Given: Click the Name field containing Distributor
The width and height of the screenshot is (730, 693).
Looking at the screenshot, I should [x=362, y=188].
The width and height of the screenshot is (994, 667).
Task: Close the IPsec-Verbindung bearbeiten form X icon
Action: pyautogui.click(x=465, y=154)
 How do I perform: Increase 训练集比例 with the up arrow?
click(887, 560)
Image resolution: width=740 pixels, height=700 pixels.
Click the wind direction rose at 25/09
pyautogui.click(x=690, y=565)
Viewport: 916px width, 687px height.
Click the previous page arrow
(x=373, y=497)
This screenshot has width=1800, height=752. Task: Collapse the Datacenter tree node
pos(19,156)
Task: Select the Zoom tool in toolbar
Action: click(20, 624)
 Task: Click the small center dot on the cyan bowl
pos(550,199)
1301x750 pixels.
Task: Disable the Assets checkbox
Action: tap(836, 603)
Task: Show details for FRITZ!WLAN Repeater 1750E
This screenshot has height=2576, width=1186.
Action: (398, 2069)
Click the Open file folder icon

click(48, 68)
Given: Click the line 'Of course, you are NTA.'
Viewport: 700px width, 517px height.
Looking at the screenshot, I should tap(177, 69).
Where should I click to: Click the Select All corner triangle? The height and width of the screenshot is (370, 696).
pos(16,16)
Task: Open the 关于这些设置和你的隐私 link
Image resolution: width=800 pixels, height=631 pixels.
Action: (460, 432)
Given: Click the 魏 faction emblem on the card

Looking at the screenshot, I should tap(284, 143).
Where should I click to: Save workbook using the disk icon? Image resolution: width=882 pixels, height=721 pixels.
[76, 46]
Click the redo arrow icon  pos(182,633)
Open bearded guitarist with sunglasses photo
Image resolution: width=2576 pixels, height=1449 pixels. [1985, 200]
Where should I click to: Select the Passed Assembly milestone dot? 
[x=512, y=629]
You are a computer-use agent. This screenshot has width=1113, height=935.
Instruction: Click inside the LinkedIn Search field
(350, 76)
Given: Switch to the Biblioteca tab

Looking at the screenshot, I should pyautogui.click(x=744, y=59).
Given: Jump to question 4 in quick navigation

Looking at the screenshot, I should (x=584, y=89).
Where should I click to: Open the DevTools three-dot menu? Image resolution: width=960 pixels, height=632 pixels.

## WHAT THIS TASK INVOLVES
Give back, unchanged, the run of lines in the listing above that begins at the line containing "Viewport: 700px width, 517px height." and ends at the line containing "Click the redo", both included.

## TASK RESULT
Viewport: 700px width, 517px height.
Looking at the screenshot, I should tap(177, 69).
Where should I click to: Click the Select All corner triangle? The height and width of the screenshot is (370, 696).
pos(16,16)
Task: Open the 关于这些设置和你的隐私 link
Image resolution: width=800 pixels, height=631 pixels.
Action: (460, 432)
Given: Click the 魏 faction emblem on the card

Looking at the screenshot, I should tap(284, 143).
Where should I click to: Save workbook using the disk icon? Image resolution: width=882 pixels, height=721 pixels.
[76, 46]
Click the redo arrow icon  pos(182,633)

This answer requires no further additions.